After nearly a decade of going in and out of Perth courts, Rose has finally received the legal bill from Melbourne law firm Slater & Gordon for more than A$14mil.
She instantly saw red and is now preparing for another showdown – this time with her former lawyers.
“I’m ready to fight them,” she declares. “We are willing and able to pay them but we will not pay over and above what is correct and right. They are being greedy.”
Supporting her, Willie Porteous (her present husband) says: “The litigation has taken its toll on my wife’s health but she will not be kowtowing to Slater & Gordon’s demands.
“Their account is so outrageous that it beggars belief. We’ve already made them an offer but they want something, which is totally unrealistic.”
The dispute, obviously, is whether the legal fee is excessive and whether she has been told that it would cost her that much as Slater & Gordon managed all her litigation against Gina, Australia’s richest woman, from 1997 through to settlement in September 2003.
The feud between the two women ended when they agreed to drop all litigation against each other after Rose won against Gina’s claim that Hancock’s gifts of A$20mil of assets to Rose was paid from Hancock companies’ funds, which are now controlled by his only daughter.
The assets include Rose’s palatial riverfront mansion Prix d’Amour, built almost similar to the one in the blockbuster movie Gone With The Wind, a luxury holiday home in Florida, commercial properties in Perth and Sydney, and a Bentley in which Rose is driven around.
Allegations made at the trial, including fraudulent marriage documents, followed by other allegations of murder, black magic, lust, romance, drugs, syringes and intrigue at an inquest on Hancock’s death, were like the script of an American TV soapie series Days Of Our Lives.
Not surprisingly, the local television stations had billed the court proceeding as “the greatest show on earth”.
However, the judge dismissed Gina’s claims, saying that the loans from the companies’ funds had been offset by credit balances in Hancock’s loan account arising from inter-company shares dealing totalling A$43.2mil.
In a writ filed in the Supreme Court in Melbourne last week, Slater & Gordon claimed Rose signed a deed in January acknowledging she owed them A$13.3mil in legal fees as at Dec 31, 2004.
It is claimed that she had also agreed to a time-table to pay the amount in instalments by June 30 but she had failed to comply.
The firm now claims A$14.07mil but refuses to elaborate on the details. It says that the amount is now due and payable immediately.
Rose countered this claims with her own writ, filed in the Supreme Court in Perth last week, seeking that an agreement with Slater & Gordon dating back to July 1997 be set aside.
She alleges that Slater & Gordon had originally agreed to act for her “in exchange for a percentage of the property she retained and recovered from the Rinehart interests”.
That agreement was altered to a more conventional hourly rate arrangement in March 2003 when Slater & Gordon registered a mortgage over Prix d’Amour, says her new lawyer Jeremy Giles.

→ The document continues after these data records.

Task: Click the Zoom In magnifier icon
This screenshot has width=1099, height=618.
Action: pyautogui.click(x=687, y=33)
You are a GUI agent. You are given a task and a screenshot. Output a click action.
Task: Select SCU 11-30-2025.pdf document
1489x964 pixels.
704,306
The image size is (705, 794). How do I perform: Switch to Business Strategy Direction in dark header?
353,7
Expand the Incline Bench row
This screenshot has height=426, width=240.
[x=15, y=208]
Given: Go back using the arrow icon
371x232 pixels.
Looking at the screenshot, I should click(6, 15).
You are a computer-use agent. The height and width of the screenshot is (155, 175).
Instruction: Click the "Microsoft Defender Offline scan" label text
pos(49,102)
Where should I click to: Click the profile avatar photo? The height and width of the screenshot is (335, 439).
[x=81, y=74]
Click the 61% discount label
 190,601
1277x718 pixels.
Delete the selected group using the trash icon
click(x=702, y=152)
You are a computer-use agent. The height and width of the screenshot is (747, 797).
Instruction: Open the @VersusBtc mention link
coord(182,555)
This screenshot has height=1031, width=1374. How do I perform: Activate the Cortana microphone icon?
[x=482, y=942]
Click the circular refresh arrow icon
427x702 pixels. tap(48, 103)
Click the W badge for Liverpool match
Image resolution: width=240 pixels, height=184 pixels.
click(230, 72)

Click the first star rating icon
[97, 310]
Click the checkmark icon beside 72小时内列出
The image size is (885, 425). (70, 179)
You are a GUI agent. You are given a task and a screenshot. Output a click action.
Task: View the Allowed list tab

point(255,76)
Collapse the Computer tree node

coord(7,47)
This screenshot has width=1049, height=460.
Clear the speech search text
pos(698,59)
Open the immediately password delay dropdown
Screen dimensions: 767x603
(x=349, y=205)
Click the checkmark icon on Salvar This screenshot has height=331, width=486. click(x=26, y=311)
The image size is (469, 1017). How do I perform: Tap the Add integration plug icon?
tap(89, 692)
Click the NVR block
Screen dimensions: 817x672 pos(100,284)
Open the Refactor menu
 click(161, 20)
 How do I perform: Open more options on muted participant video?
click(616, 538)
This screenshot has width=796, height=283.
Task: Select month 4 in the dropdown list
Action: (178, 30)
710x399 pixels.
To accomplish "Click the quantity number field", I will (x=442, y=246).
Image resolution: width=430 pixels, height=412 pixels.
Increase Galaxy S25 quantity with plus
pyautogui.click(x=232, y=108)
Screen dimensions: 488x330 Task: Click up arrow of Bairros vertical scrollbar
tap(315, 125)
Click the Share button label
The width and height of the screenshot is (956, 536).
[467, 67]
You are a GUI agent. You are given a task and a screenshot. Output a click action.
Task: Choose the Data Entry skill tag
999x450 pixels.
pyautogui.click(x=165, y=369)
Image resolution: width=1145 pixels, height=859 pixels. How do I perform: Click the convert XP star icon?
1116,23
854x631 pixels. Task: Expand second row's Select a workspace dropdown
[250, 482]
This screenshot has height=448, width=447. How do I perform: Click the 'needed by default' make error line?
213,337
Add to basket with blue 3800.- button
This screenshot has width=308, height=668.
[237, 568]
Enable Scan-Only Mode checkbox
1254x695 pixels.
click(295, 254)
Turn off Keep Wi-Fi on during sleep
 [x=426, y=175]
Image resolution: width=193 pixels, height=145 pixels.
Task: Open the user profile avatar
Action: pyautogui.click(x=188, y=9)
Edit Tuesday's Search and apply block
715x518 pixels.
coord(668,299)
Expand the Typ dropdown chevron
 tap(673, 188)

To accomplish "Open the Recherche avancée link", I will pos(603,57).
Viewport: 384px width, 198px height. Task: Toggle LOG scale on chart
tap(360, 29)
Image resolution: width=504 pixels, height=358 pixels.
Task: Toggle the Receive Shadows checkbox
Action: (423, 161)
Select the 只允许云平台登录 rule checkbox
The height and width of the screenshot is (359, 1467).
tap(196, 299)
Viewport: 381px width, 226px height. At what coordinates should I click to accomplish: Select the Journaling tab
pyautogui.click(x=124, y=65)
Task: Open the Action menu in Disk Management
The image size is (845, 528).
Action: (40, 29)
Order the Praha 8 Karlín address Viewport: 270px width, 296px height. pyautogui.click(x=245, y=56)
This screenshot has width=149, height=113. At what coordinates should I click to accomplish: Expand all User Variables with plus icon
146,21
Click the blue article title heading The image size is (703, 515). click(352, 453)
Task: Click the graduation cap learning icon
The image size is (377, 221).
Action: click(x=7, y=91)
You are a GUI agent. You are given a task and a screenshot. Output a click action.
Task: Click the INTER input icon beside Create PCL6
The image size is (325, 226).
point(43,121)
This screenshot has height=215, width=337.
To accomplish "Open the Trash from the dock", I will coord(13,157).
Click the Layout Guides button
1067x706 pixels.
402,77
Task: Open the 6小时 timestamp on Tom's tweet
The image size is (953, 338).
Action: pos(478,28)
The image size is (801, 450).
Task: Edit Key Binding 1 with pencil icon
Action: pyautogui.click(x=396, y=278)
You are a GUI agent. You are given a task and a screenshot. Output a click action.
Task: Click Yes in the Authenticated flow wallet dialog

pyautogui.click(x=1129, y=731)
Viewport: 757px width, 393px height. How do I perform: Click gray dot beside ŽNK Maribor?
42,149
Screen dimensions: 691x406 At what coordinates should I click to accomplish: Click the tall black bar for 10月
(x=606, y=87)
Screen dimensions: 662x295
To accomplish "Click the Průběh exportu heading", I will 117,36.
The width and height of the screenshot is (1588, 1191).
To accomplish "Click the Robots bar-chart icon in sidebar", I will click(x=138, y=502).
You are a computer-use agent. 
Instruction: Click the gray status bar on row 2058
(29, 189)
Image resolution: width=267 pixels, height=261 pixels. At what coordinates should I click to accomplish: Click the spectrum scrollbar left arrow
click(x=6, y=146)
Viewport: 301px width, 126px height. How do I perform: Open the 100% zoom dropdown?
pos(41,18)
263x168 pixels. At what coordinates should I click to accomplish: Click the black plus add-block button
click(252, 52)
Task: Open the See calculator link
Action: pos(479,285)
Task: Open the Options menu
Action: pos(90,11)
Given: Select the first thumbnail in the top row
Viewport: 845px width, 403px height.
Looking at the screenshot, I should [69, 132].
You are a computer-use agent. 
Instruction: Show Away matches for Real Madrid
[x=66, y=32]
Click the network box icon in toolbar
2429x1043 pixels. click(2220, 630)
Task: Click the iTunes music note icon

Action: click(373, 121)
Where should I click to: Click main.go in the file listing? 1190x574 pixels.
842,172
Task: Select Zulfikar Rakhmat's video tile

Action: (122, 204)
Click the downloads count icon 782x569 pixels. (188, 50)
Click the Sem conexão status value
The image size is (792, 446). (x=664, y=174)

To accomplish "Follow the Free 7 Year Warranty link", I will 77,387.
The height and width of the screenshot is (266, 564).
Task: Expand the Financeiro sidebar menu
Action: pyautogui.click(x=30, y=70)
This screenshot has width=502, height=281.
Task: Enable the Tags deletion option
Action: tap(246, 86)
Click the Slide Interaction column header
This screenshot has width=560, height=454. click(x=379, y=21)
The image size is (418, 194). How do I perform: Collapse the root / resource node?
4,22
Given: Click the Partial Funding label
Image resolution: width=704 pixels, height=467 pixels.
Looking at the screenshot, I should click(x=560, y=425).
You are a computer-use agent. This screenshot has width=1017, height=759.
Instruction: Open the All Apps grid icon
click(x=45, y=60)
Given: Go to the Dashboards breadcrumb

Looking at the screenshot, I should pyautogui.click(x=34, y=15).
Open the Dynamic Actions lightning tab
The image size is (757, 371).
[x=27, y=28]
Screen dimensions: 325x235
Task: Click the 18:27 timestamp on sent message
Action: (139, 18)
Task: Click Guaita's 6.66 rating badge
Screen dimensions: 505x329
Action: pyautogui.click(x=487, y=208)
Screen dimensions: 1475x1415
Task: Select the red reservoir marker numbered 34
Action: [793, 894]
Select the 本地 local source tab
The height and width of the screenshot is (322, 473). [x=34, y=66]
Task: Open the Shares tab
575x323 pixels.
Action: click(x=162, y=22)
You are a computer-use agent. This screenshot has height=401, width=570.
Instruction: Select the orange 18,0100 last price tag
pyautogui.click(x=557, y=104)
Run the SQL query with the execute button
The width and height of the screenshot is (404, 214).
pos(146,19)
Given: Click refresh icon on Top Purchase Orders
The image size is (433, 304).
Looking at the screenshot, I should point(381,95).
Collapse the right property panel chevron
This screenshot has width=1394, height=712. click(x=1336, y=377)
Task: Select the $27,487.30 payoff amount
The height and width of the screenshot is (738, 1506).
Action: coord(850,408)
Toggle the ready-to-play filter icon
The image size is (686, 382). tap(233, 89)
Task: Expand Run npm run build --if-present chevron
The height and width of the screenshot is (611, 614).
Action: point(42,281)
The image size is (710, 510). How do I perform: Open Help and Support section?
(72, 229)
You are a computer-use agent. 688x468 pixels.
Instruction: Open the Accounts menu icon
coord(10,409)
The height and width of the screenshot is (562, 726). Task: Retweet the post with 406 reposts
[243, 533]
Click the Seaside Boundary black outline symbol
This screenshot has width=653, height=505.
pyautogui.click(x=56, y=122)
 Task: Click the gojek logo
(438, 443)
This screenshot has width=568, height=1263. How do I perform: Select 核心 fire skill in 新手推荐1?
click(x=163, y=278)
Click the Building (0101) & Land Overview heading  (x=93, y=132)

The writ accuses Slater & Gordon of engaging in “misleading and deceptive conduct, breach of fiduciary duty and has procured agreements” with Rose “under duress”.
Rose wants the court to remove the mortgage because she plans to demolish Prix d’Amour and subdivide the land into 10 residential blocks, each worth about A$3.7mil.
She is prepared to lodge the A$14mil from the land sale proceeds in court until the dispute is settled.
Slater & Gordon’s spokesman refuses to comment, saying that they would speak in court when the matter comes up for hearing.
So far, Rose seems to have come out looking good in whatever cases she is involved and whatever arguments she gets into.
But will her luck run out this time in the battle with her former lawyers?
That’s the question that all those people attracted once again by her extroverted personality and extraordinary articulation are now pondering.